Running for Change
Of the many visitors who have come to Richmond over the years,
certainly one of the most interesting was Belva Lockwood. Widowed at 24
with a young daughter, Lockwood was employed as a school teacher in her
home town of Royalton, New York, with a salary of $3 a week.
When she complained to superiors that men teachers were making twice
that salary, she received no satisfaction. After the Civil War, she
packed her bags and moved to Washington, D.C.
In 1871 Lockwood was admitted to the University Law School, later part
of George Washington University. She passed the courses, but as a woman
she could not get a diploma. She appealed to President Ulysses Grant,
who was an ex-officio president of the school, and with his approval, in
1873, was admitted to the Washington bar.
In 1876 she was refused admission to the U.S. Supreme Court. She lobbied
Congress and convinced enough members to support her cause. On February
15, 1879, President Hayes signed a bill making her the first woman to be
allowed to argue before the Court.
Lockwood was an ardent suffragist and in 1884 ran for president as a
candidate of the National Equal Rights Party. She received less than
one-tenth of one percent of the vote—about 4,000 votes in six states.
She ran again in 1888, but received even fewer votes.
In 1894 she boarded a train and headed for Richmond. She had discovered
that in Virginia there were no women lawyers. Here in the capital city
in May, 1894, she applied for a license. She was promptly refused.
A letter to the editor of the Dispatch expressed the opinion of many at
that time: “We are still old-fashioned enough to believe that neither
nature nor law ever intended that women should be lawyers.”

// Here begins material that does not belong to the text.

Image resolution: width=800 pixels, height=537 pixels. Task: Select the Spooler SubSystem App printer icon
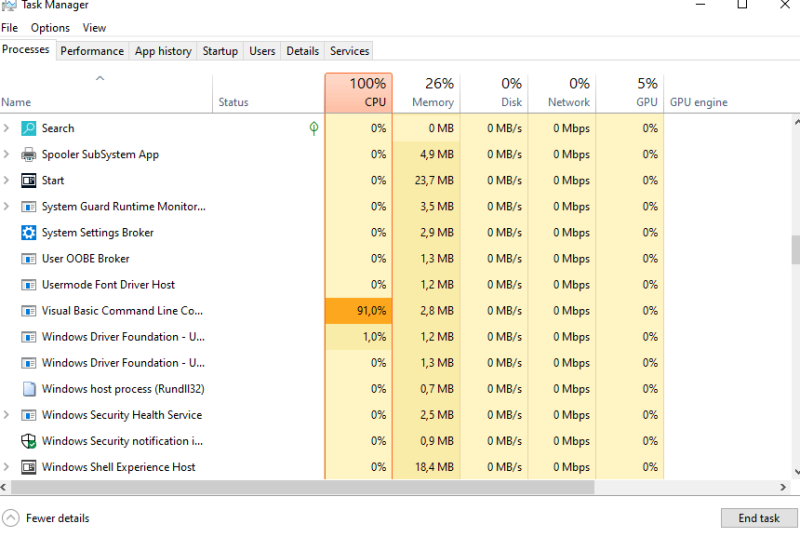(x=29, y=154)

Lockwood took her case to the Virginia Court of Appeals. The New York
Times on June 16, 1894, in a front page article said: “A few weeks ago
the Court of Appeals, by a vote of 2-2, one member being absent, decided
against Mrs. Lockwood’s petition. Upon a re-hearing granted yesterday,
the Court sitting in Wytheville today, revoked its former decision and
decided in favor of Mrs. Lockwood.”
On October 3, 1894 she applied to Judge Wellford, who was sitting in
Richmond in the Circuit Court of Henrico, and her license was issued.
Belva Lockwood did not have many cases in Virginia, but as a result of
her trip to Richmond, she made her point.
Ray Schreiner is a volunteer at the Valentine
Richmond History Center and the Virginia Historical Society, and is an
avid reader of old newspapers.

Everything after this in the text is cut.